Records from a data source
--- START ---

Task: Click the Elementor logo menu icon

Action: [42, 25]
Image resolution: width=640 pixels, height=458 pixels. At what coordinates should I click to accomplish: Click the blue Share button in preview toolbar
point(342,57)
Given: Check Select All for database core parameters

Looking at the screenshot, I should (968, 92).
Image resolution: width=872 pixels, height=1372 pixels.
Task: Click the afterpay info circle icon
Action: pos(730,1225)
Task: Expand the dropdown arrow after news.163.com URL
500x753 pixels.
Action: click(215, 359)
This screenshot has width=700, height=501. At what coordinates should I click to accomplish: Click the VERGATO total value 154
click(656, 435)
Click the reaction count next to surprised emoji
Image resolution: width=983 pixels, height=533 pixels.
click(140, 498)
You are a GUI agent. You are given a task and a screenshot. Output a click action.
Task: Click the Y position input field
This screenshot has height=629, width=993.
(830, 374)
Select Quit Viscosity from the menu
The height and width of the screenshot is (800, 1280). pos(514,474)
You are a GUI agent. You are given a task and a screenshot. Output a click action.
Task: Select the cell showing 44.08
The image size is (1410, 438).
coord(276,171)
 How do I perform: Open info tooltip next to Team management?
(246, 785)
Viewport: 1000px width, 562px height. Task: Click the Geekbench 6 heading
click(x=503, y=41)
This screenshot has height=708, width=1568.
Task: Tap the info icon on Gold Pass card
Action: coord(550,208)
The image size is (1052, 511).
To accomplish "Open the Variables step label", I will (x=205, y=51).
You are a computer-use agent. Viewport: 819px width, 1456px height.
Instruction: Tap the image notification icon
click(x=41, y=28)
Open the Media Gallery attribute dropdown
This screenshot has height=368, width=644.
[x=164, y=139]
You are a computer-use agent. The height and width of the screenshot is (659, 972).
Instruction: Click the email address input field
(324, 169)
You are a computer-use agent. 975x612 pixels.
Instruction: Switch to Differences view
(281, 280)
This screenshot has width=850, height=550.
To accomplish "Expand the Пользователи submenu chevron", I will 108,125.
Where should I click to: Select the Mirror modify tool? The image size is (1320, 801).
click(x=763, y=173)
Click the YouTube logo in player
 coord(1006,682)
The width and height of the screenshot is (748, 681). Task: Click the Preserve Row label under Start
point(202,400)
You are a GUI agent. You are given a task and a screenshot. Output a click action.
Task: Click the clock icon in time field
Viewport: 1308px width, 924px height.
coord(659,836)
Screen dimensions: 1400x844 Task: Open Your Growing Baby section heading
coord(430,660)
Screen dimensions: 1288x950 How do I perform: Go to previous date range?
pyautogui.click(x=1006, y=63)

--- END ---

DIRECTIONS. Retype the entries above exactly, but only from the line containing "This screenshot has width=700, height=501." through the line containing "You are a computer-use agent. Viewport: 819px", both included.

REPLY TO THE EXERCISE.
This screenshot has width=700, height=501. At what coordinates should I click to accomplish: Click the VERGATO total value 154
click(656, 435)
Click the reaction count next to surprised emoji
Image resolution: width=983 pixels, height=533 pixels.
click(140, 498)
You are a GUI agent. You are given a task and a screenshot. Output a click action.
Task: Click the Y position input field
This screenshot has height=629, width=993.
(830, 374)
Select Quit Viscosity from the menu
The height and width of the screenshot is (800, 1280). pos(514,474)
You are a GUI agent. You are given a task and a screenshot. Output a click action.
Task: Select the cell showing 44.08
The image size is (1410, 438).
coord(276,171)
 How do I perform: Open info tooltip next to Team management?
(246, 785)
Viewport: 1000px width, 562px height. Task: Click the Geekbench 6 heading
click(x=503, y=41)
This screenshot has height=708, width=1568.
Task: Tap the info icon on Gold Pass card
Action: coord(550,208)
The image size is (1052, 511).
To accomplish "Open the Variables step label", I will (x=205, y=51).
You are a computer-use agent. Viewport: 819px width, 1456px height.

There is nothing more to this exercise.